* _SELECTED PASSAGE_:
I'm not very far in the demo, but it seems to be mostly okay. But they do show Agn?s a fair bit in her new "role", so I guess that could be kinda spoilery?


----------



## NerdHouse (Mar 14, 2016)

Playing the demo alongside Mario and Luigi Dream Team (trying to finish it before I start Paper Jam) and it's pretty great so far. 
I instantly pre-purchased/pre-loaded Bravely Second the minute I saw it on the eShop. I didn't even wait to try the demo first.


----------



## FancyThat (Mar 15, 2016)

I got the collectors edition (Europe), I've only played a bit so far due to RL getting in the way but I'm enjoying it. I really like the figure, it's cute and art books are always nice to have. Nice that Nintendo let you import stuff from the demo and gave preorders a free limited costume pack as well.


----------



## Libra (Mar 19, 2016)

I'm having a lot of fun with this game, even though I'm not that far into it yet (somewhere in chapter 1). I like the story and the characters are great too. Some of the dialogue and voices are really funny and I also love the graphics. The only thing I like a bit less is that it's not always clear to me why e.g. my BP is affected in a certain way (but I've been looking that up on Google and it seems to be normal and makes sense, actually, just that I'd like it if the game told you this, ha ha). But that's probably the only thing (well, for the time being, anyway), so that's okay. ^_^


----------



## bloomwaker (Mar 20, 2016)

HopeForHyrule said:


> I'm not very far in the demo, but it seems to be mostly okay. But they do show Agn?s a fair bit in her new "role", so I guess that could be kinda spoilery?



Ah, I see. Thanks for letting me know! I suppose I'll have to hold out for a bit longer, then.


----------



## Libra (Mar 23, 2016)

Started chapter three and am still having a lot of fun with this game. Really loving the Summoner job even though it uses a lot of MP, but wow, is it powerful plus I really love the animations!

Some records
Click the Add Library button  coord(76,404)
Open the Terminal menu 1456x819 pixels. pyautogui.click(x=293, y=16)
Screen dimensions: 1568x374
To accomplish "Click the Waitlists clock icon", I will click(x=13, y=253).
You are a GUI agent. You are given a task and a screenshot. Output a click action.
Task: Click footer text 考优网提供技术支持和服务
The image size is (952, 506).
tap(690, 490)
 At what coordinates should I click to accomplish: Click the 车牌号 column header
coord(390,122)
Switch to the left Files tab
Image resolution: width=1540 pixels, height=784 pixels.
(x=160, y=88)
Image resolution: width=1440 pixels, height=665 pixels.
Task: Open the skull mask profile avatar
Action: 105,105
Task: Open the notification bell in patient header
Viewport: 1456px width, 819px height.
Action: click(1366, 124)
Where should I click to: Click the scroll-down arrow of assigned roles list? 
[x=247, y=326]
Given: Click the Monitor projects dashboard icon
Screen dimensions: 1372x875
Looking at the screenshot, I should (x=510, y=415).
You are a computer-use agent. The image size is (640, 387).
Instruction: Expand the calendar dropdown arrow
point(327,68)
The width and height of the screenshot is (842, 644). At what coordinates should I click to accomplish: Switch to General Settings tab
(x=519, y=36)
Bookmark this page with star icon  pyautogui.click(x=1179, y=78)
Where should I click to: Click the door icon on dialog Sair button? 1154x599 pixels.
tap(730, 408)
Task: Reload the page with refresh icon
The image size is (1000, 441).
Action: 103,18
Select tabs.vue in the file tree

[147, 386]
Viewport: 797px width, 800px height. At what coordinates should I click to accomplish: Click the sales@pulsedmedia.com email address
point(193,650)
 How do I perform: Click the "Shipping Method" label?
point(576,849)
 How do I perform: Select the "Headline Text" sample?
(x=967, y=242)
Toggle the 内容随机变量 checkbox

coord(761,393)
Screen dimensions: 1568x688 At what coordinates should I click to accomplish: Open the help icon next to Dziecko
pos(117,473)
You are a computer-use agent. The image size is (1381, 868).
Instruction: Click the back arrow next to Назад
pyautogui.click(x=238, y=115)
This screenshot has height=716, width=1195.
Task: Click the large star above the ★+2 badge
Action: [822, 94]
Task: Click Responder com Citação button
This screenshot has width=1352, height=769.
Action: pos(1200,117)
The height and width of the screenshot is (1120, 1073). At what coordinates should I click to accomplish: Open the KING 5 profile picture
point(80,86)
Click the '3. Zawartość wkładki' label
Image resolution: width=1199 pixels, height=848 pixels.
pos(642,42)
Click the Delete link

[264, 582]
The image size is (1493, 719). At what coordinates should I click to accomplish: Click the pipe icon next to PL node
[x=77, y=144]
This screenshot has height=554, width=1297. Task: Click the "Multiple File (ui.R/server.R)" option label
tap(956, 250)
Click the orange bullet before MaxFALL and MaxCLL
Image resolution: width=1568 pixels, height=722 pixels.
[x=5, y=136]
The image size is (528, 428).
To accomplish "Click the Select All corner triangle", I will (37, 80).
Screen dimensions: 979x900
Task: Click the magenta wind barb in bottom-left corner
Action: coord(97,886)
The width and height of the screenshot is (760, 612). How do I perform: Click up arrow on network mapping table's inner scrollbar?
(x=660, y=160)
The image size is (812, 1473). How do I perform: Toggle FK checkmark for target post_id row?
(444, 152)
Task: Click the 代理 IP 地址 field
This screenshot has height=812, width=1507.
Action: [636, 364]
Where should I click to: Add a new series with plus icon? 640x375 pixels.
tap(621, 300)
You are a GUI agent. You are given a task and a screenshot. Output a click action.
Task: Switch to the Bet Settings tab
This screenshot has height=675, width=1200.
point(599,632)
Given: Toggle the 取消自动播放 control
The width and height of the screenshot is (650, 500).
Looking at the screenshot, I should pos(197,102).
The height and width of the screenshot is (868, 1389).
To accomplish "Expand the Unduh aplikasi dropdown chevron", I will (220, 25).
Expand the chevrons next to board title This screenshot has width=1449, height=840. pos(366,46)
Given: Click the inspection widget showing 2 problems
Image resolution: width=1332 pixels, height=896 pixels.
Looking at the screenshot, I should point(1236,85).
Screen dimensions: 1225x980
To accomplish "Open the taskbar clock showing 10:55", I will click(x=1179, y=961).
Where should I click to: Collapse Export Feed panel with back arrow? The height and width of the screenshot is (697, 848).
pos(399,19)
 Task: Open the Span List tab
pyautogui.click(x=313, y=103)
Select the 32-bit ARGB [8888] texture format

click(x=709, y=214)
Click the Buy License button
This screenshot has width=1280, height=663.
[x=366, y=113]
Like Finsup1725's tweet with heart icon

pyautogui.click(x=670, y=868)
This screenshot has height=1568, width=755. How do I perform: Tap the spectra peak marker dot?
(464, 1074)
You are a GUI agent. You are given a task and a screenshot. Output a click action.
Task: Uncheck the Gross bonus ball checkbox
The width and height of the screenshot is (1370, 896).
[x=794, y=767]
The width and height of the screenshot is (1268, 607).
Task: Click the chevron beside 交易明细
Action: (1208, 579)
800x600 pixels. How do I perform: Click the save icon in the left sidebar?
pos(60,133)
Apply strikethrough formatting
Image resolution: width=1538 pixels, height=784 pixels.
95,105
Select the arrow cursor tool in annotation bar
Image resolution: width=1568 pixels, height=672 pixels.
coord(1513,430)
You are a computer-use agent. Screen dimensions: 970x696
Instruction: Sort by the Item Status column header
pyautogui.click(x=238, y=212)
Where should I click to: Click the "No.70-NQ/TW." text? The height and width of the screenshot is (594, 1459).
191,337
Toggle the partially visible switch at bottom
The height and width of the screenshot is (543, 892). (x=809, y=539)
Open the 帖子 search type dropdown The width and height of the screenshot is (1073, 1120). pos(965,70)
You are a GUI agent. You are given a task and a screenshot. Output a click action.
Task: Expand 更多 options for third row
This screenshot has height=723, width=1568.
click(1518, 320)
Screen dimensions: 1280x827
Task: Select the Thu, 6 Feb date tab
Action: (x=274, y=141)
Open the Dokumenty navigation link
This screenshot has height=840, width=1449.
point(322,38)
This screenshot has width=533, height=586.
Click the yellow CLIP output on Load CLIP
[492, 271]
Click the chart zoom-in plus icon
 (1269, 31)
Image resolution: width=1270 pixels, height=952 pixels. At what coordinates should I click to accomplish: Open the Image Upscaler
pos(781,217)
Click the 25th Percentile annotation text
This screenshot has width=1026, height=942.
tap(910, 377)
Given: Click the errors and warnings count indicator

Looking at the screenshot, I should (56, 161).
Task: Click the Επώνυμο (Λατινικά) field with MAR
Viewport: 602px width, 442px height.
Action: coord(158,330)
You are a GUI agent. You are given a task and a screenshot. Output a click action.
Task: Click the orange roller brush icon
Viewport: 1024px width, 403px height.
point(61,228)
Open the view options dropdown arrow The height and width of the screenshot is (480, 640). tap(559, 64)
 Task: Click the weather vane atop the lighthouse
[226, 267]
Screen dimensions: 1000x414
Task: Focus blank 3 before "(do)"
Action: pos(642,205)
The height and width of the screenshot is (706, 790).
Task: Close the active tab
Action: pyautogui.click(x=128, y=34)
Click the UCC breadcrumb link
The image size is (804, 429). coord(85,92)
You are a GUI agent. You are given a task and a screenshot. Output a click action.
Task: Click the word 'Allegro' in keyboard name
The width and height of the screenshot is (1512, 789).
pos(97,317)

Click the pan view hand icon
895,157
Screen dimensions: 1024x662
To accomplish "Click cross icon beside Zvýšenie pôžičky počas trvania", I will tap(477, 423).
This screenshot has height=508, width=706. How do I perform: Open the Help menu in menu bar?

* _REQUIREMENTS_: Write out the forum thread again, everything from "## bloomwaker (Mar" down to "bit longer, then.", and swap "hold out" for "wait". This material is separate from the forum thread.

* _CORRECT ANSWER_:
## bloomwaker (Mar 20, 2016)

HopeForHyrule said:


> I'm not very far in the demo, but it seems to be mostly okay. But they do show Agn?s a fair bit in her new "role", so I guess that could be kinda spoilery?



Ah, I see. Thanks for letting me know! I suppose I'll have to wait for a bit longer, then.